■ What this task involves ■
Reproduce the listing from the line containing "Image resolution: width=600" up to and including the line containing "coord(477,693)", switching "crest" to "badge" and leaving everything else unchanged.

+++ Information provided

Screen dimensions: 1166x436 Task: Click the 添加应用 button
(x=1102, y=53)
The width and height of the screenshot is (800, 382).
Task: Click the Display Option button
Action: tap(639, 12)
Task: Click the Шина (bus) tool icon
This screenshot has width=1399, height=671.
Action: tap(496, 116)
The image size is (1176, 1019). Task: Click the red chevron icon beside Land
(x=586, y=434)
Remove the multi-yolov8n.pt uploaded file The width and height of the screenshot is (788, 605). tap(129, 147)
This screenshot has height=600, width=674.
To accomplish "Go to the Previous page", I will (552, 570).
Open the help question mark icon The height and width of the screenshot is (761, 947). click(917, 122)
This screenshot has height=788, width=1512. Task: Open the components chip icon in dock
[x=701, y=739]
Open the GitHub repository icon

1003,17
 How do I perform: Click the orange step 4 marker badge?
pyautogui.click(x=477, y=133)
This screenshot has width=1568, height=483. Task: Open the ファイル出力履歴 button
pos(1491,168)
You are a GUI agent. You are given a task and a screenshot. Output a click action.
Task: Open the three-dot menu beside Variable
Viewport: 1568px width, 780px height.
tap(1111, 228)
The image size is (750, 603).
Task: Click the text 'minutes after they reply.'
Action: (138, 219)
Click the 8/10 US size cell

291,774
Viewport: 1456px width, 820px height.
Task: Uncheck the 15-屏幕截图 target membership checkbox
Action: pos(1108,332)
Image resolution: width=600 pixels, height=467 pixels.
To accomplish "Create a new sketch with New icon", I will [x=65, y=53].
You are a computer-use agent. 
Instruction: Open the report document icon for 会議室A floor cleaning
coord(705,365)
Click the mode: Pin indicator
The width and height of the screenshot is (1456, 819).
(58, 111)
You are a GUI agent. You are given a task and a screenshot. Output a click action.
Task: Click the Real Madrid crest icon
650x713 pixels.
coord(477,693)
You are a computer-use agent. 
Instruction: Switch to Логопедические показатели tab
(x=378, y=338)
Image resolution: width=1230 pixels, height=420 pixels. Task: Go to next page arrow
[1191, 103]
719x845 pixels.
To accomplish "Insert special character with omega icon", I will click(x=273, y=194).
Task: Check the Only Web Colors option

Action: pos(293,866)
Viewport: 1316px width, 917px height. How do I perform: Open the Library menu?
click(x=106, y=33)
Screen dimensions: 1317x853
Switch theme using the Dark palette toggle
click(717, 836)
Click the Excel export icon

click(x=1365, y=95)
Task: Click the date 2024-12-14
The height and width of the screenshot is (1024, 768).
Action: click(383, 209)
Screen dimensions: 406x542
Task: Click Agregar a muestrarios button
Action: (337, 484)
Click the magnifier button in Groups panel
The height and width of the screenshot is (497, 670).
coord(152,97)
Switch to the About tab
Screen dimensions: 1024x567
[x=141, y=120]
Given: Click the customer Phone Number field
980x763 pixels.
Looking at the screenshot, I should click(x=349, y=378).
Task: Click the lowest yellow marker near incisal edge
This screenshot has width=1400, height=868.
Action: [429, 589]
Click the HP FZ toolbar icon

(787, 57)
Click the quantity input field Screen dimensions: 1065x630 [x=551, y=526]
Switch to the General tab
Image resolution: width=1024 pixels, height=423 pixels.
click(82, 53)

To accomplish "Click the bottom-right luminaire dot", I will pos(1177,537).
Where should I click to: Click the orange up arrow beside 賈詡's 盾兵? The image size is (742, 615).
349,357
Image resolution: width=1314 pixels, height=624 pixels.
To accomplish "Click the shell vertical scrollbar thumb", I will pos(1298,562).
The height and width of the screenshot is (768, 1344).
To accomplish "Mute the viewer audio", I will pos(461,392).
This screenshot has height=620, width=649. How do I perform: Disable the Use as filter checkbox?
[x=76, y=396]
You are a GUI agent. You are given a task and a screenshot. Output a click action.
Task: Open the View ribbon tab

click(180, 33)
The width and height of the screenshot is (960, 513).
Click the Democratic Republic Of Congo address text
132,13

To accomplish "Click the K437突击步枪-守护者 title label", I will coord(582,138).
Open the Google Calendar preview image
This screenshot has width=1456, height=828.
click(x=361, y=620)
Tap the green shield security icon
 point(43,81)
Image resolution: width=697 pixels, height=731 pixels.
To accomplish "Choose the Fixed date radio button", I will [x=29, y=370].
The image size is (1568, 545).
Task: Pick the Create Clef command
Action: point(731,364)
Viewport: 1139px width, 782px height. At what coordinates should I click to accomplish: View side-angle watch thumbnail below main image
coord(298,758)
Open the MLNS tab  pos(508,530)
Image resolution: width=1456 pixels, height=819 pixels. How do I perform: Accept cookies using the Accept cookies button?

++++++

■ Task output ■
Image resolution: width=600 pixels, height=467 pixels.
To accomplish "Create a new sketch with New icon", I will [x=65, y=53].
You are a computer-use agent. 
Instruction: Open the report document icon for 会議室A floor cleaning
coord(705,365)
Click the mode: Pin indicator
The width and height of the screenshot is (1456, 819).
(58, 111)
You are a GUI agent. You are given a task and a screenshot. Output a click action.
Task: Click the Real Madrid badge icon
650x713 pixels.
coord(477,693)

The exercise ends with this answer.